[STATED PROBLEM A] In the text on COM objects, which registry key contains the subkeys for registered COM objects?

[QUOTED TEXT]
Most COM objects are registered in your system. Anybody who has hacked about with regEdit.exe, the registry editor, will have undoubtedly come across a key called HKEY_CLASSES_ROOT\CLSID, which contains about a million subkeys or so, with funny names like the {00BB2763-6A77-11D0-A535-00C04FD7D062} one mentioned above. Well, now you know what all these items stand for: they are COM objects registered by the applications installed on your computer. More often than not, there is some DLL (dynamic link library) that implements a COM object. Each DLL may actually contain more than one object.

Once you know about an object, the next thing you need is to literally take advantage of it. Objects offer access to their functionality through the so called "interfaces". You may think of interfaces as groups of methods, or function calls, that perform a certain task. Each object exports at least one interface, and usually more than that. For example, shell folder objects export a number of interfaces; one is IShellFolder, which offers methods to enumerate contents, get file names and attributes etc; another is IContextMenu, which can show a context menu for items contained in a folder; and so on. Interfaces have unique identifiers, too, like COM objects, only here they are called IIDs (interface identifiers). However, down deep they are the same 128-bit numbers like CLSIDs.

Let us consider an example. Let's assume that there is this COM object that has the identifier CLSID_MyObject, which exports an interface called IMyInterface, whose identifier is IID_IMyInterface. This interface contains a method called MethodIReallyNeed(), which for the sake of simplicity takes no arguments. Here's how you could access this method:

CoInitialize(NULL); // absolutely essential: initialize the COM subsystem
IMyInterface* pIFace;
// create the object and obtain a pointer to the sought interface
CoCreateInstance(CLSID_MyObject, NULL, CLSCTX_ALL, IID_IMyInterface, &pIFace);
pIFace->MethodIReallyNeed(); // use the object
pIFace->Release(); // free the object
CoUninitialize(); // cleanup COM after you're done using its services

The above code fragment demonstrates the basic steps of using COM objects. First of all you have to initialize COM using CoInitialize. Then you instantiate the object you're after and request the target interface, all in one stroke using the CoCreateInstance API. If successful, this will return a pointer to the requested interface, that will allow you to use the object. After all is said and done, it's time for cleaning up: you need to free up the interface you requested (and hence the object itself) by calling the Release method, which is supported by all COM objects. Finally, the COM subsystem itself is shut down using CoUninitialize.

If you are using MFC, it's easier to initialise COM using AfxOleInit early within your application's InitInstance. This internally energizes COM using OleInitialize, which must be used instead of CoCreateInstance for any applications that use the system clipboard or implement drag/drop. In such cases, COM is powered down using OleUninitialize, but MFC is doing this automatically so you don't have to worry.

[STATED PROBLEM B] In the records, change "screenshot" to "capture" in the lines starting at the one containing "Task: Select the Oceans sidebar button" and ending at the end of the records, keeping everything else the same. Give only those lines, without the pictures.

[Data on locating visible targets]
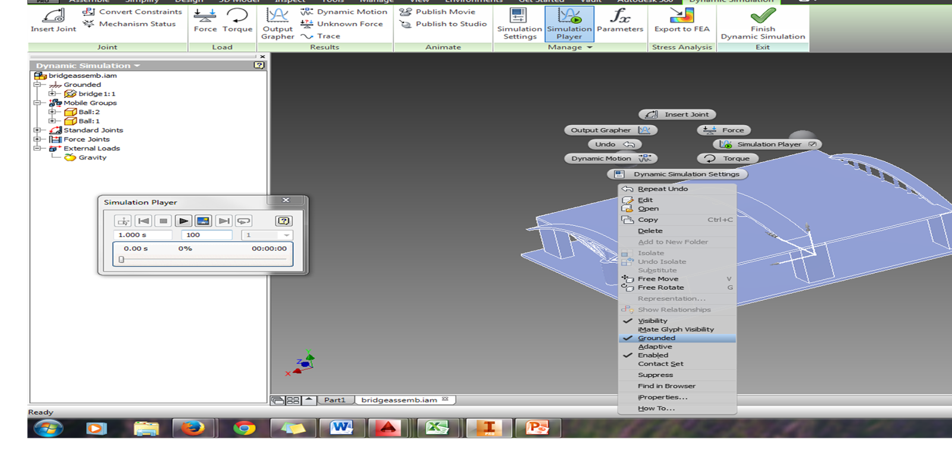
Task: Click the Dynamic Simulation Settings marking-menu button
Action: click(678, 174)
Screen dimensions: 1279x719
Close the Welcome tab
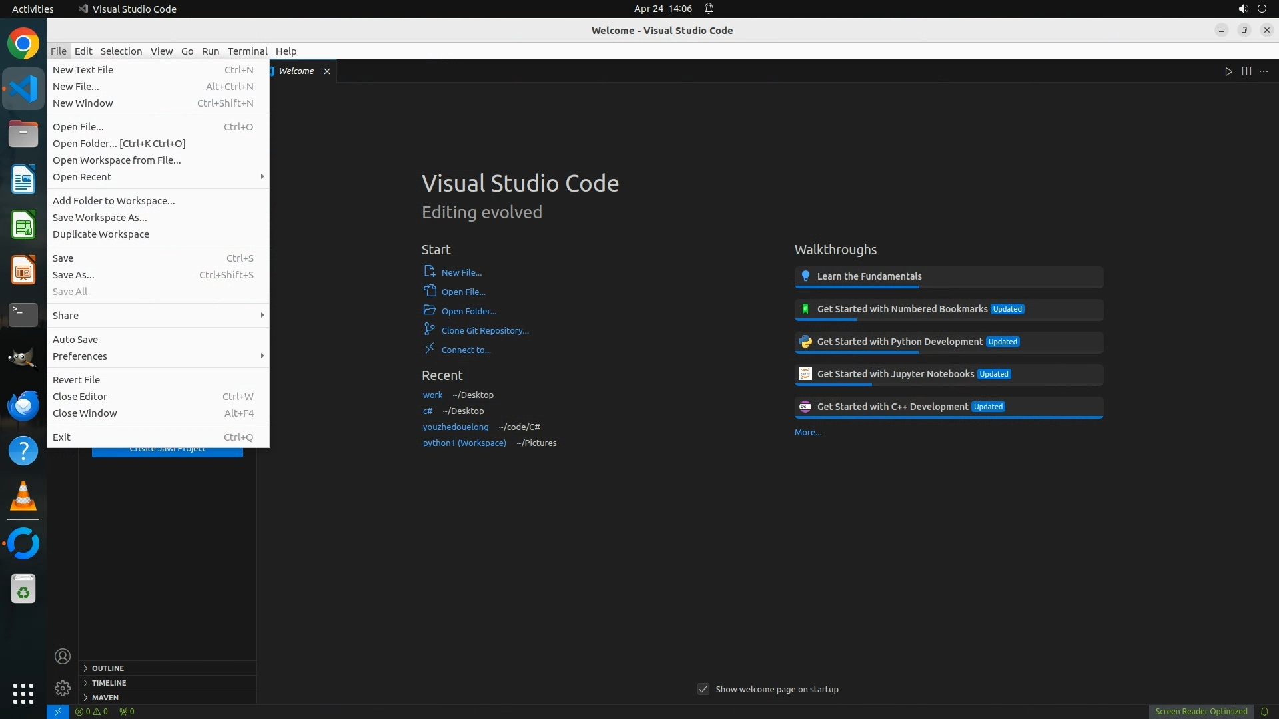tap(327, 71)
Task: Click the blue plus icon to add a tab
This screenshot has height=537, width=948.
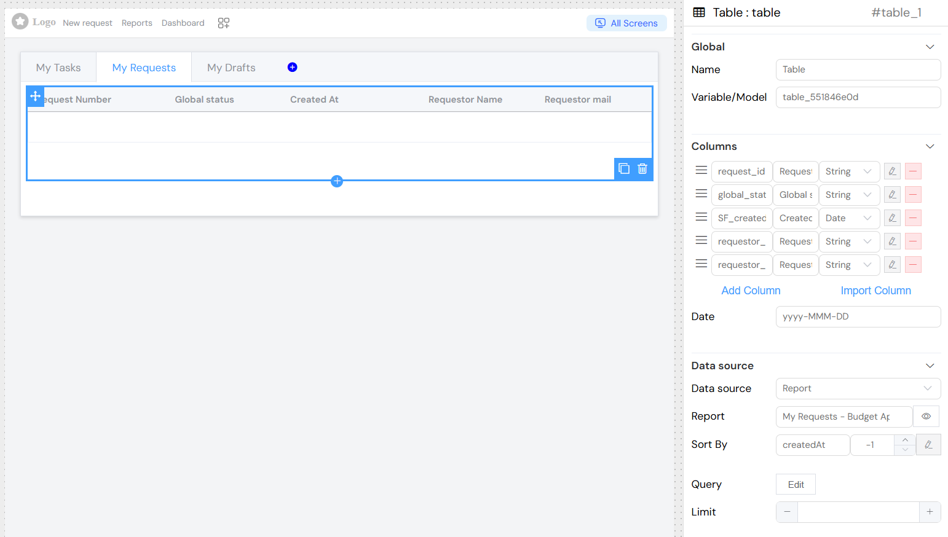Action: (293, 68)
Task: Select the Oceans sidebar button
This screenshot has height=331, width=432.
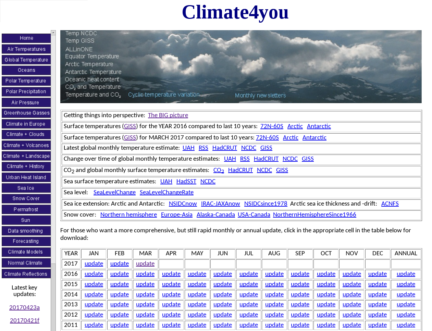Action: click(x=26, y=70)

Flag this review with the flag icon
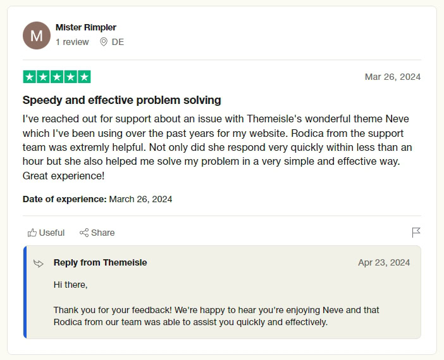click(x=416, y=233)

[WRITTEN RESPONSE A] HKEY_CLASSES_ROOT\CLSID

[WRITTEN RESPONSE B]
Task: Select the Oceans sidebar button
This capture has height=331, width=432.
Action: click(x=26, y=70)

Flag this review with the flag icon
click(x=416, y=233)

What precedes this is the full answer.